- IATA: SNY; ICAO: KSNY; FAA LID: SNY;

Summary
- Airport type: Public
- Owner: Sidney Airport Authority
- Serves: Sidney, Nebraska
- Elevation AMSL: 4,314 ft / 1,315 m
- Coordinates: 41°05′59″N 102°59′06″W﻿ / ﻿41.09972°N 102.98500°W
- Interactive map of Sidney Municipal Airport

Runways
| Direction | Length |  | Surface |
| ft | m |
| 13/31 | 6,600 | 2,012 | Concrete |
| 3/21 | 4,705 | 1,434 | Turf |

Statistics (2022)
- Aircraft operations (year ending 6/2/2022): 4,100
- Based aircraft: 22
- Source: Federal Aviation Administration

= Sidney Municipal Airport (Nebraska) =

Sidney Municipal Airport (Lloyd W. Carr Field) is three miles south of Sidney, in Cheyenne County, Nebraska. It is owned by the Sidney Airport Authority.

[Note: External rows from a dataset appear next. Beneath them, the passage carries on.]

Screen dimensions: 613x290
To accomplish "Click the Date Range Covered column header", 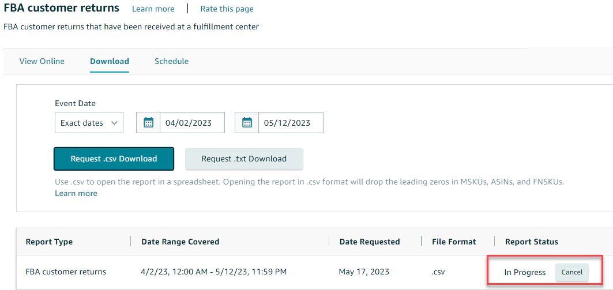I will (x=180, y=242).
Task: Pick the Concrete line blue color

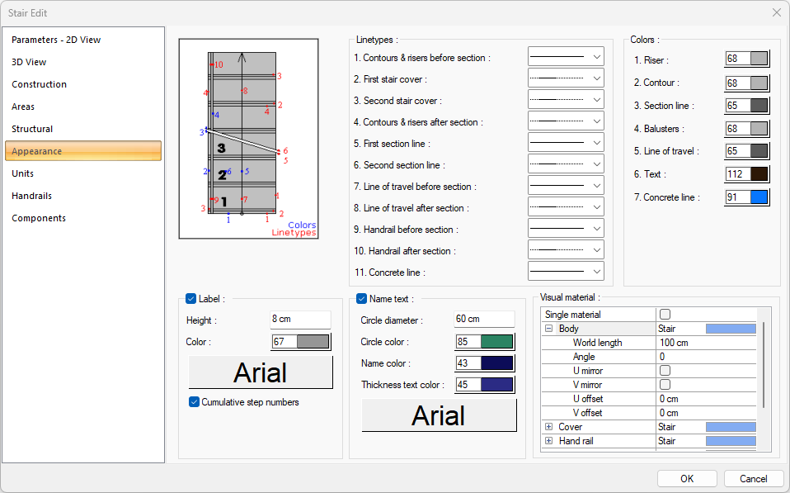Action: pos(759,197)
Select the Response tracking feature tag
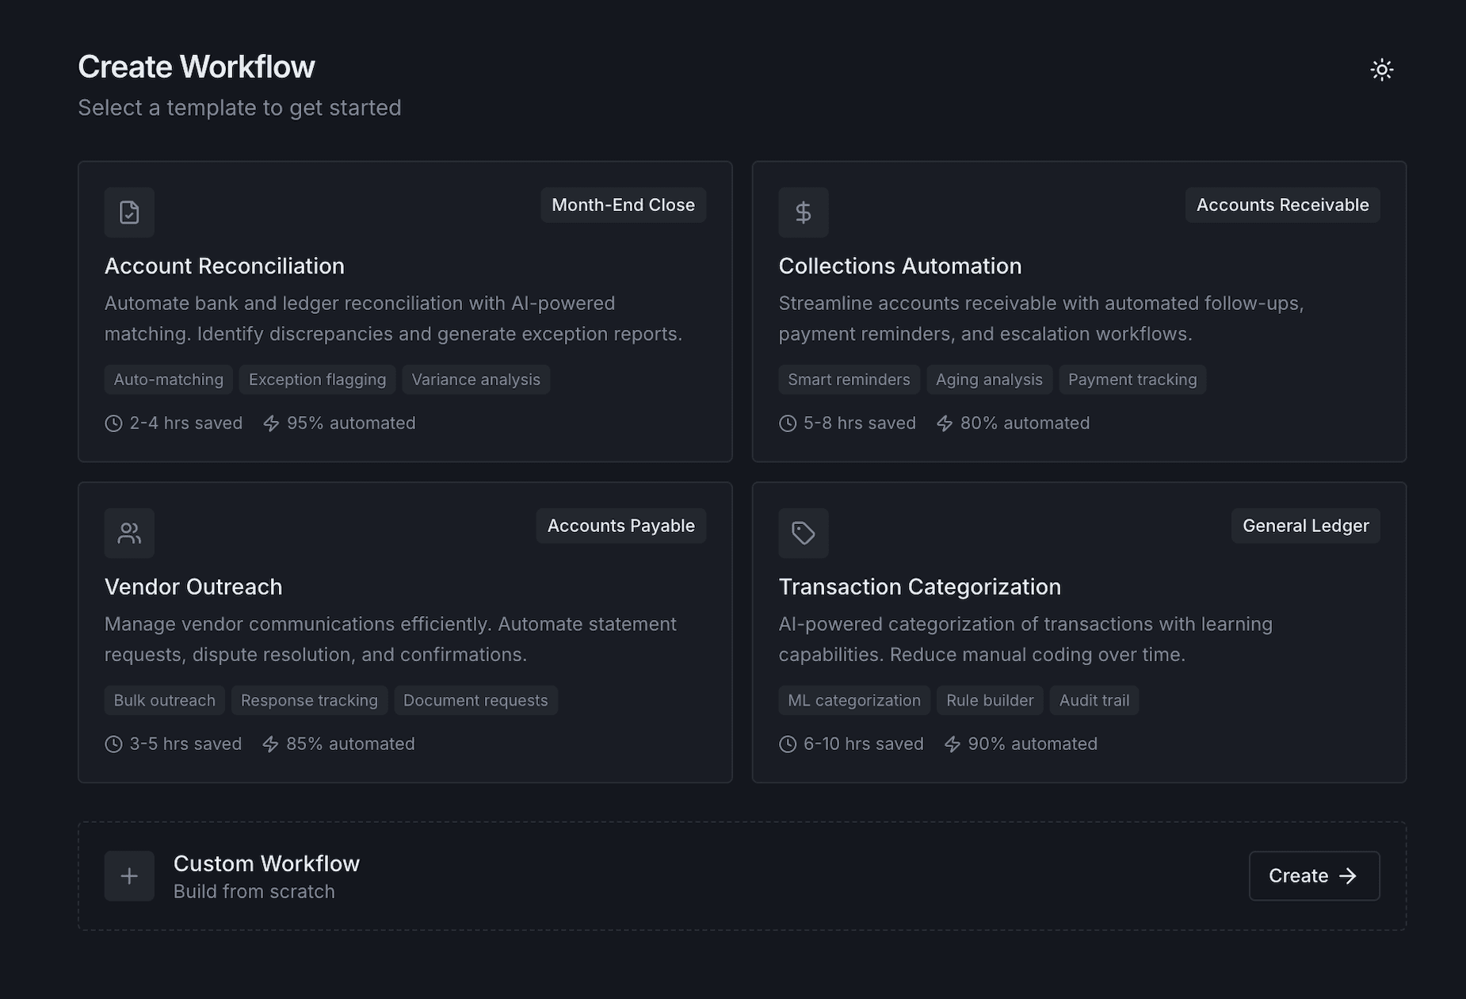Image resolution: width=1466 pixels, height=999 pixels. 309,701
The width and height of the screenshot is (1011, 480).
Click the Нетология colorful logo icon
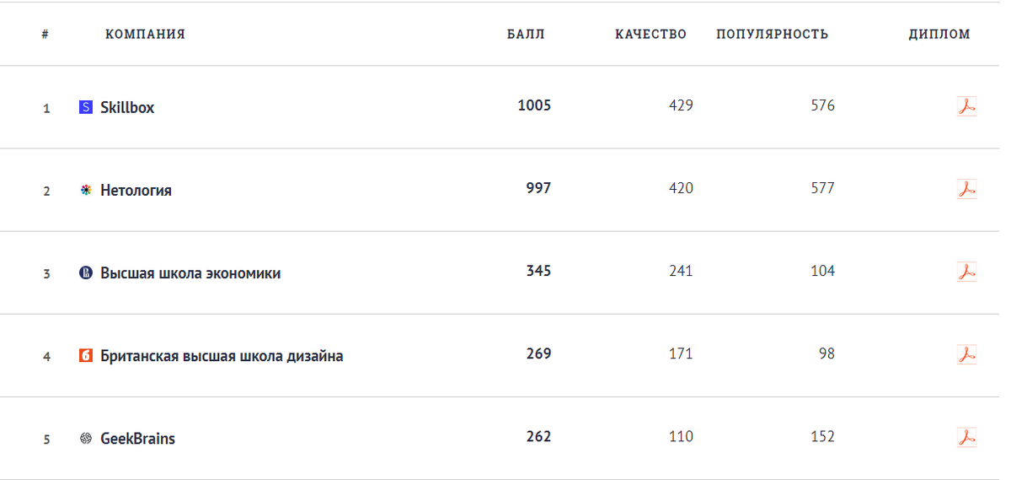point(86,190)
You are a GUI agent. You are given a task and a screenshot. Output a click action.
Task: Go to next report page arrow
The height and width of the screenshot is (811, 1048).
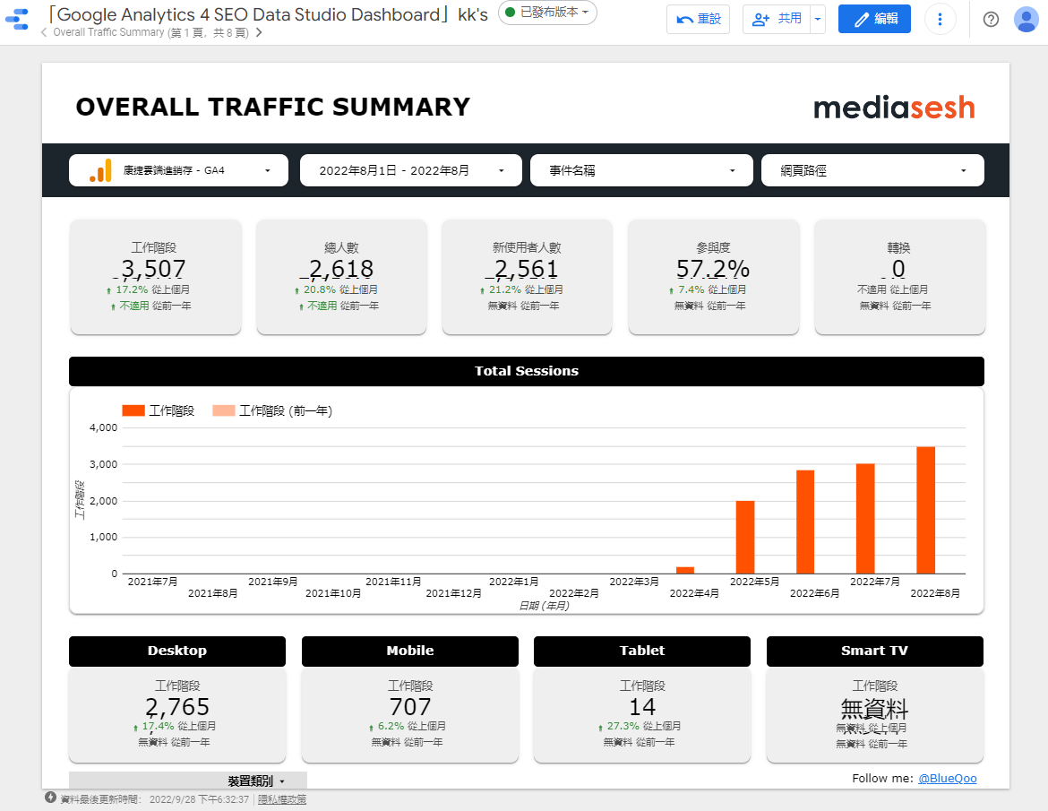point(259,33)
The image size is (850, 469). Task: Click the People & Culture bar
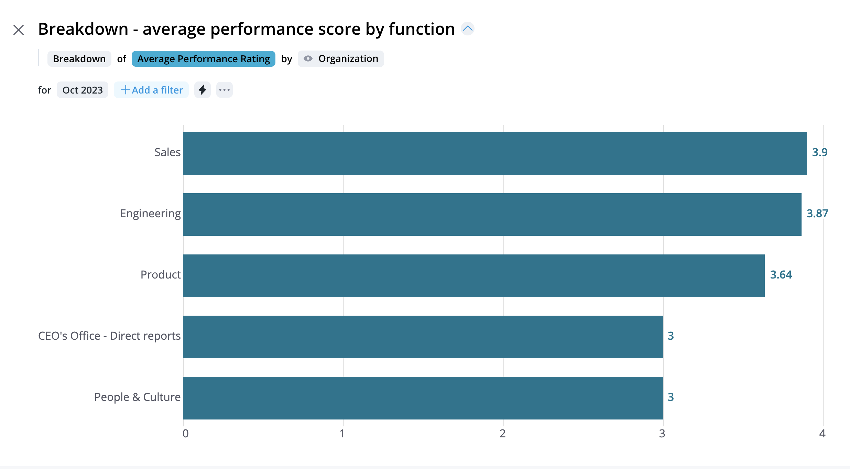(423, 398)
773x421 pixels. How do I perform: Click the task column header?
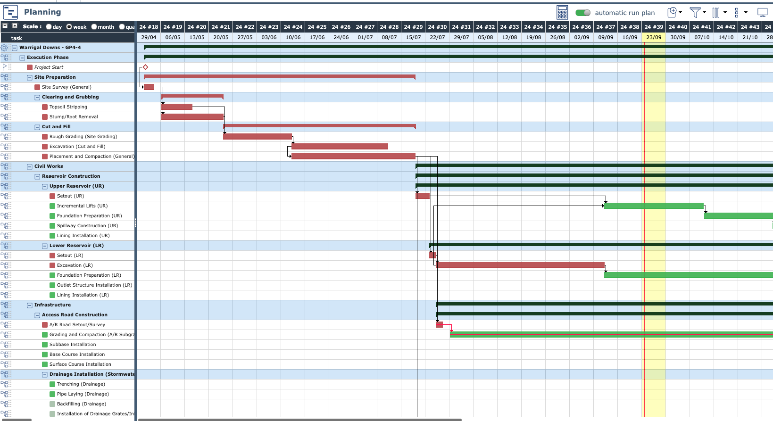17,38
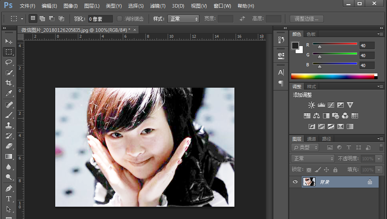The image size is (387, 219).
Task: Choose the Crop tool
Action: [x=8, y=83]
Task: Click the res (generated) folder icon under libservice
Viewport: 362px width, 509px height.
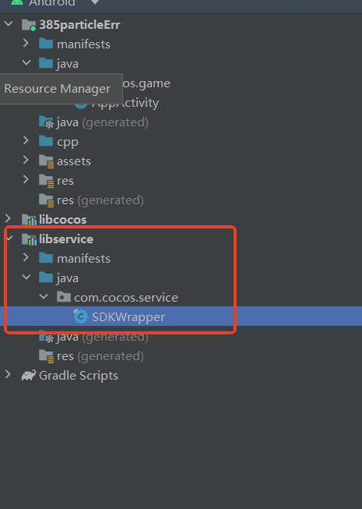Action: point(47,356)
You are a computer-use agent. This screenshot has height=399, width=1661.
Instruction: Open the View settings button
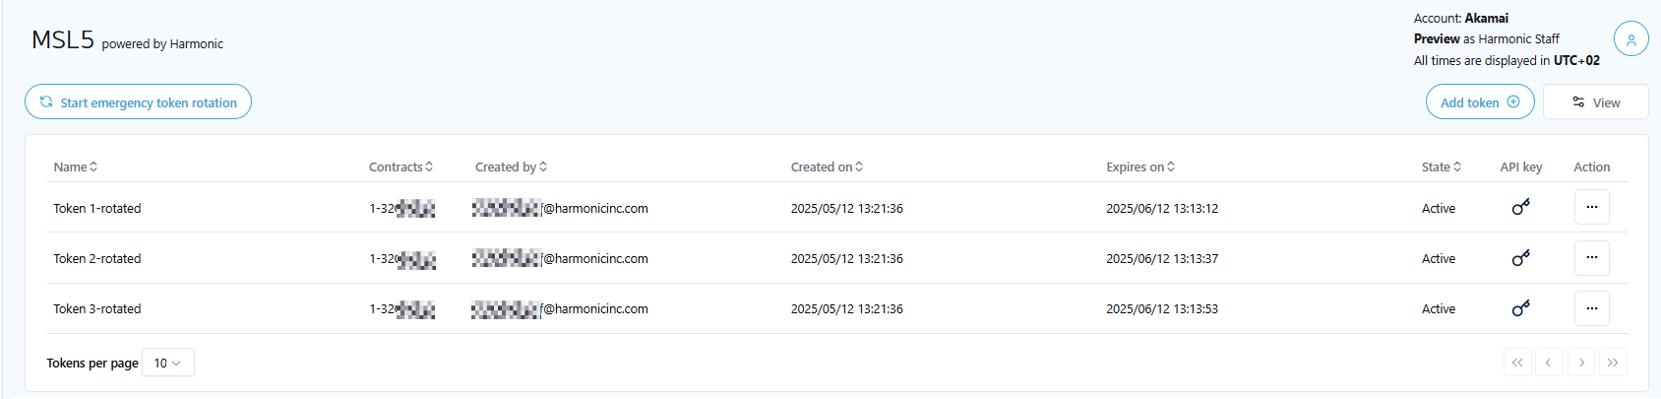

The first airline flights were Frontier DC-3s in 1959; the last Frontier Twin Otter left in 1980.

==Facilities==
The airport covers 732 acre at an elevation of 4,314 feet (1,315 m). It has two runways: 13/31 is 6,600 x 100 ft (2,012 x 30 m) concrete and 3/21 is 4,705 x 75 ft (1,434 x 23 m) turf.

In the year ending June 2, 2022, the airport had 4,100 aircraft operations, average 79 per day: 90% general aviation, 7% air taxi and 2% military. 22 aircraft were then based at the airport: 20 single-engine, 1 multi-engine, and 1 jet.